By its terms, Rule 613(l)(c) dictates that a claim not be dismissed unless the affected party is given notice and an opportunity to be heard. In this case, dismissal was ordered sua sponte by the deputy commissioner, with neither party receiving notice that such an order was pending or contemplated. This procedure violated Rule 613(l)(c). Lee v. Roses, 162 N.C. App. 129, 131-32, 590 S.E.2d 404, 406 (2004) (“Rule 613(l)(c) of the Workers’ Compensation Rules permits the dismissal-of a claim with prejudice for failure to prosecute upon proper notice and an opportunity to be heard.”).

Further, in Lee, this Court reversed an order of the Full Commission under Rule 613(l)(c) when, as here, it failed to make findings of fact and conclusions of law necessary to support the order of dismissal.
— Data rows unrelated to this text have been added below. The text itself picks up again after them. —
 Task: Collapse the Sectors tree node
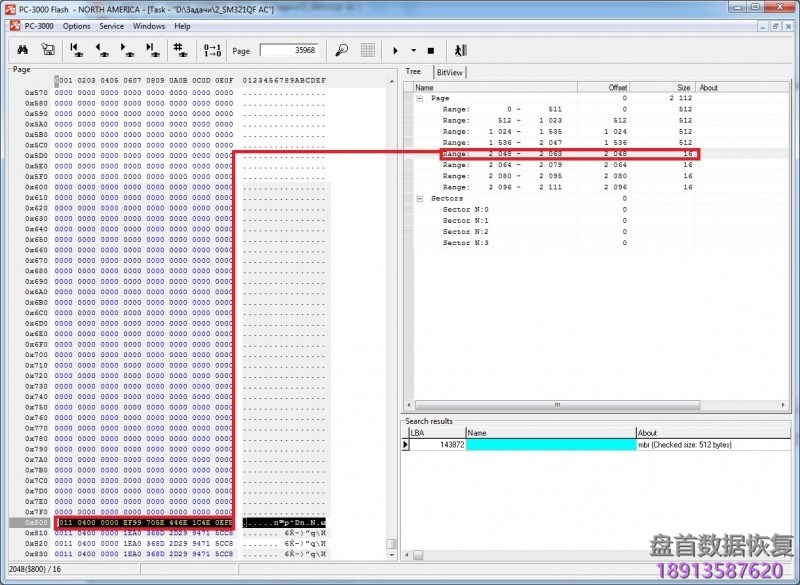coord(421,199)
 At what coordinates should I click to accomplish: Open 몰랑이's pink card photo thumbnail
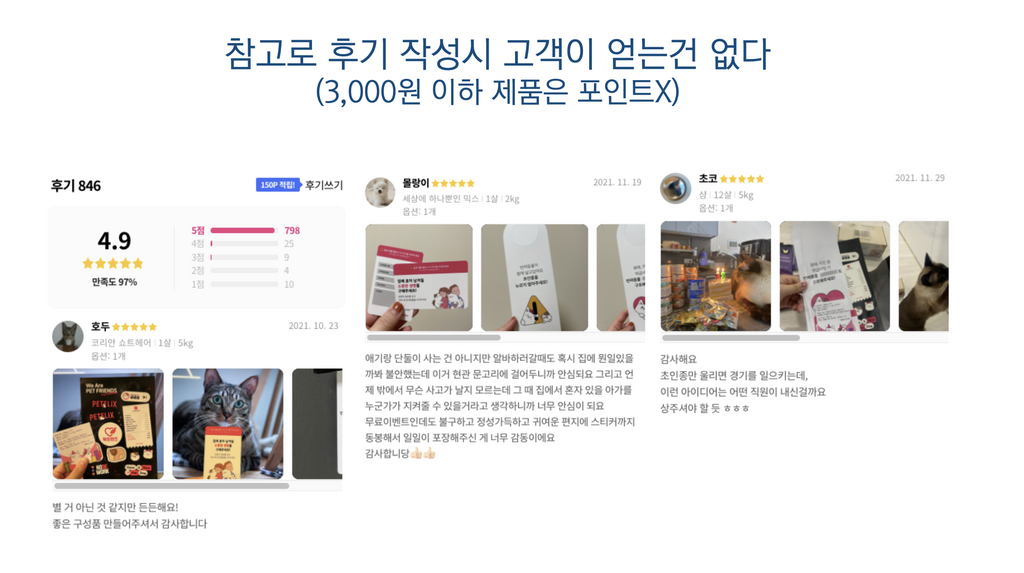[419, 278]
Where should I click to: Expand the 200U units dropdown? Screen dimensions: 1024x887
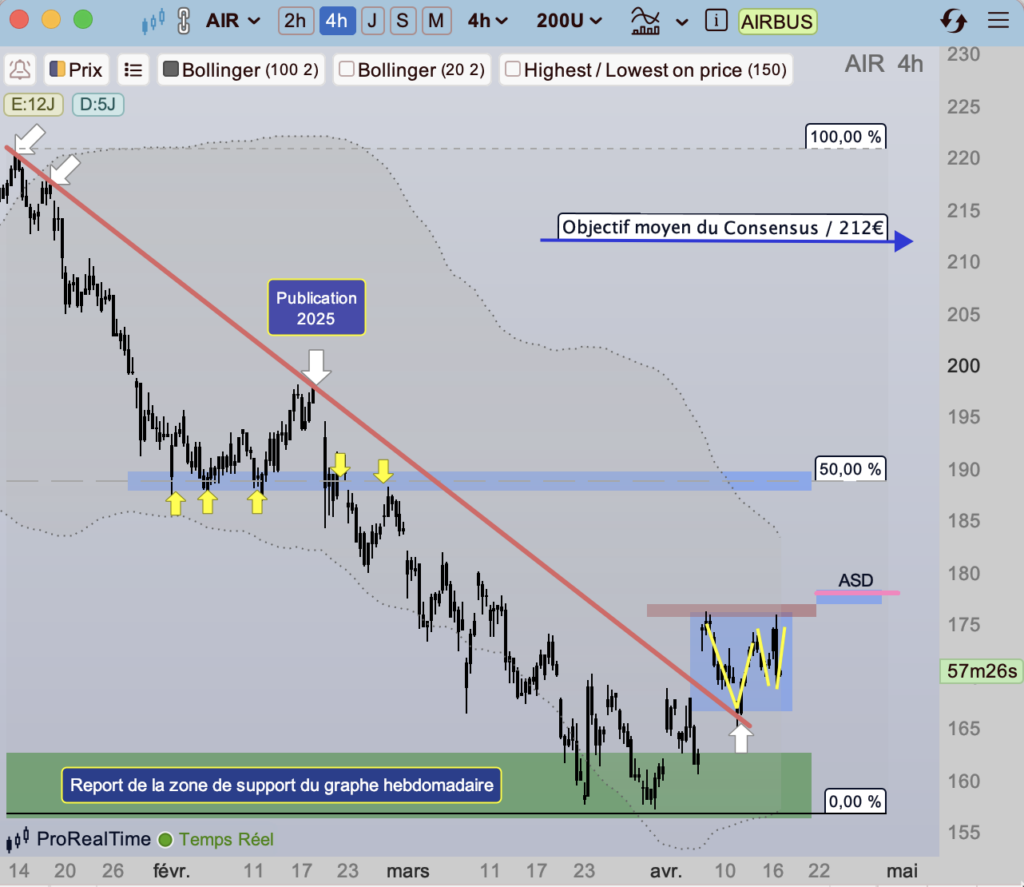pyautogui.click(x=569, y=20)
Id. at 131, 590 S.E.2d at 406. Under Lee, prior to dismissing a claim pursuant to Rule 613(l)(c), the Commission must, in its order, address three factors:

“(1) whether the plaintiff acted in a manner which deliberately or unreasonably delayed the matter; (2) the amount of prejudice, if any, to the defendant [caused by the plaintiff’s failure to prosecute]; and (3) the reason, if one exists, that sanctions short of dismissal would not suffice.”

Id. at 133, 590 S.E.2d at 407 (quoting Wilder v. Wilder, 146 N.C. App. 574, 578, 553 S.E.2d 425, 428 (2001)). Just as this Court observed in Lee, “neither the deputy commissioner nor the Full Commission made findings of fact or conclusions of law addressing any of the above cited factors. Thus, the order is not sufficient as a matter of law to dismiss the plaintiff’s claim with prejudice for failure to prosecute.” Id. at 133, 590 S.E.2d at 407.

Accordingly, the Full Commission in this case erred when it summarily affirmed the deputy commissioner’s order entered without notice and an opportunity to be heard and when it failed to make the necessary findings of fact and conclusions of law to support its order. The order of dismissal is reversed and this case is remanded *880to the Industrial Commission for further proceedings consistent with this opinion.

Reversed and remanded.

Chief Judge MARTIN and Judge BRYANT concur.